PostgreSQL improperly sorts unicode chars with Czech collation
It is correct. Accent for á, ď, é, ě, í, ň, ó, ť, ú, ů, ý should be ignored see article
Czech sort rules are little bit complex :)
PostgreSQL does not have its own sort rules, it uses the rules provided by the operating system. If you try with /usr/bin/sort
with the same locale, you'll get the same sort order.

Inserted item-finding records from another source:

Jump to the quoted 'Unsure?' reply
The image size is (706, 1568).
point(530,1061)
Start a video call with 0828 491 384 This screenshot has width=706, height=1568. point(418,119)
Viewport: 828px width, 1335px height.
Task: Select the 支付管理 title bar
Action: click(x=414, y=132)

Here's the result with your sample data when tried with Ubuntu 12.04, PostgreSQL 9.1:
create COLLATION cs_CZ (locale="cs_CZ.UTF-8");select * from (values('Ca'),('Čb'),('Cc')) as l(a) order by a collate cs_CZ;
Result:
a ---- Ca Cc Čb(3 rows)
Notice that it's sorted as you say it should.
If your operating system sorts differently and you're sure that it's wrong according to official czech rules, then it's a bug in its czech locale implementation.
UPDATE following comment:
SELECT * FROM (values('A'),('Da'),('Ďb'),('Dc'),('E')) AS l(a) ORDER BY a COLLATE cs_CZ;
results in:
a ---- A Da Ďb Dc E
sorting in czech collation is correct by czech grammar rules!
Characters like á, ď, é, ě, í, ň, ó, ť, ú, ů, ý are sorted like they don't have punctuation so result:
A, Da, Ďb, Dc, E is corret by czech grammar.
For Slovak and Czech it can sounds crazy, but "rules as rules".
Other rules are for slovak language (collate sk_SK) where characters d-ď, t-ť, n-ň, l-ľ are in alphabetical order like czech Ď in this case.